樹下だより

倉石隆の夏。 

2015年8月6日(木曜日)

本日も暑い一日、夕立もなく最後の雨も何時だったか思い出せません。
そんな日に作家の夏を見てみました。

樹下美術館の展示作家である画家倉石隆は人物の内面に挑戦した油彩メインの人物画家です。
そのためでしょう、タイトルに季節が入る作品は希のようです。
樹下美術館の油彩で「夏」が付いた作品は「夏の午後」が一点あるだけです。

 

55昨年展示した大きな作品「夏の午後」 1981年 145,5×112,0㎝
人物の上半身は女性だが、下半身、足などは男性の如く描かれている。
一体が男女であろう身体は空高く、気持ちよさそうに夏の日射しを浴びている。
モノクロームの空間は深く、背後の雲は優しい。
人物は極めて健康的で、一種性的な満足〔幸福)感を現しているように見える。
(以前は男性的な女性としか見ていませんでしたが、最近見方が変わりました)

 

次はがらりと変わって少年少女向け書籍「森の少女」の挿絵の夏です。
著者の椋鳩十(むくはとじゅう)は、奥深い信州の山の豊かさと神秘性、
およびそこに於ける人間の強さと暖かさを一夏の出来事として書いています。

 

森の少女」森の少女:椋鳩十・著 倉石隆・絵 偕成社1982年3月 第一刷発行

 123森の少女の挿絵原画から:物語の山姫を疑っていた少女が後半で正彦の前に現れる。
一種重厚な油彩と対照的に、倉石隆の挿絵は物語に沿って明快です。

この本は当館に1982年11月の第二刷が別にありますので、
明日それをカフェに置かせて頂きます、どうかご覧下さい。

さて暑い日は続きます。
本日午後じっとしていられずゴルフの練習場に行きましたところ、帰ると体が軽く感じられました。

後日齋藤三郎(陶齋)の夏を掲載致します。

10月17日(土曜日)夕刻は三人の大学院生によるコンサート。

2015年8月4日(火曜日)

来る10月17日(土曜日)、樹下美術館において、
“三人の大学院生による秋の美術館コンサートを開催致します。

上越教育大学大学院の院生さんたちは23才、とてもフレッシュな三人です。
若者とはいえ十分な学びとキャリアを積んでおられ、演奏会が楽しみです。

 

コンサート告知どうぞ大きくしてご覧ください。

 

第一報ですが、いずれお三人のプロフィールやプログラムの概要などをお伝えしていこうと思います。

明日より受付を始めます、どうか振るってお申し込みください。

========

### 課題
• a. 次の(i)～(iii)が樹下だよりの内容と合っているかを、それぞれ「はい」か「いいえ」で答えてください。判断の根拠となる本文の語句もそのまま引用してください。
(i) 倉石隆は油彩を中心とする人物画家である。
(ii) 「夏の午後」は1982年に描かれた作品である。
(iii) 当館にある「森の少女」の第二刷は1982年11月のものである。
• b. 樹下だよりの「そのためでしょう、タイトルに季節が入る作品は希のようです。」から「人物は極めて健康的で、一種性的な満足〔幸福)感を現しているように見える。」までをすべて書き写し、その際「雲」を「山」に入れ替えてください。
• c. 樹下だよりを、最後の文の後から書き継いでください。
この後の行は別の出典から採ったものです。

### 利用可能なデータ

========

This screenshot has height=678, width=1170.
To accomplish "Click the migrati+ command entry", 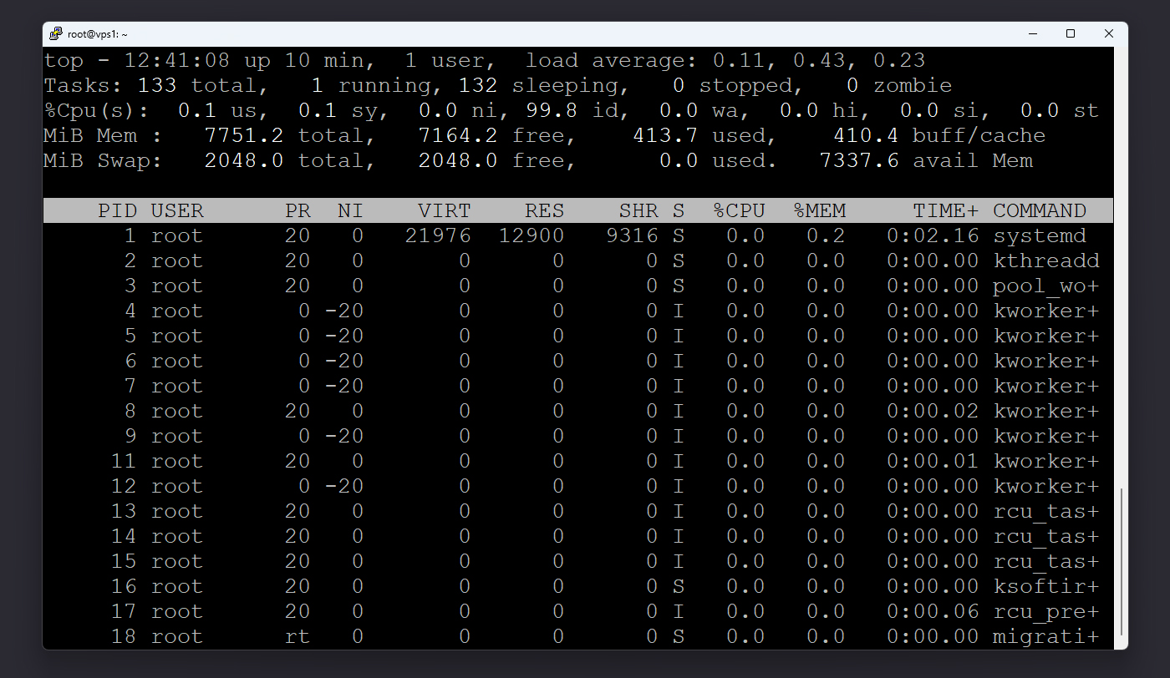I will click(x=1045, y=636).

========

### 解答例
• a.
(i) はい。「油彩メインの人物画家です」
(ii) いいえ。「1981年 145,5×112,0㎝」
(iii) はい。「1982年11月の第二刷」

• b.
そのためでしょう、タイトルに季節が入る作品は希のようです。
樹下美術館の油彩で「夏」が付いた作品は「夏の午後」が一点あるだけです。

 

55昨年展示した大きな作品「夏の午後」 1981年 145,5×112,0㎝
人物の上半身は女性だが、下半身、足などは男性の如く描かれている。
一体が男女であろう身体は空高く、気持ちよさそうに夏の日射しを浴びている。
モノクロームの空間は深く、背後の山は優しい。
人物は極めて健康的で、一種性的な満足〔幸福)感を現しているように見える。

• c.
みんなで遅刻 ケータイを持たない外出で陸の孤島化。

2015年7月27日(月曜日)

昨夕、東京からの客である知人と食事をするため、高田のホテルで待ち合わせをした。
17:45ロビー集合。
万事妻任せの私は財布もケータイも持たず診療所を出て、妻が待っているはずの美術館へ向かった。
ところが着いてみると妻の姿は無い。

「どうしたのだろう」美術館の電話を使って妻のケータイに掛けたが伝言設定だった。
「少し待ってから、先に出る」と伝言、返事が無かったためやむなく高田に向かった。
客人は几帳面な人だ、美術館で手間取ってしまい焦った。
それにしてもこんな時にケータイが無いと陸の孤島に居るようになる。

悪いことに高田に入って高速道路を降りると、珍しくひどい渋滞だった。
何度も信号待ちした後、稲田橋を渡るのに10分以上を要して完全に遅刻である。
付近の関川で「直江津祇園祭」に向かう「みこし渡御」の祭事が行われていた。

6,7分の遅れでホテルに着いたがロビーに知人も妻も居なかった。
まさか私を残して出ることはないだろう。
財布が無いので妻へ公衆電話も掛けられない。
行く店も妻任せで名を聞いていない、そもそも集合場所がこのホテルだったのか。

駅前のロータリーを回って気を静めてみる。
戻ってホテル脇に停めると知人が慌てて出て来た。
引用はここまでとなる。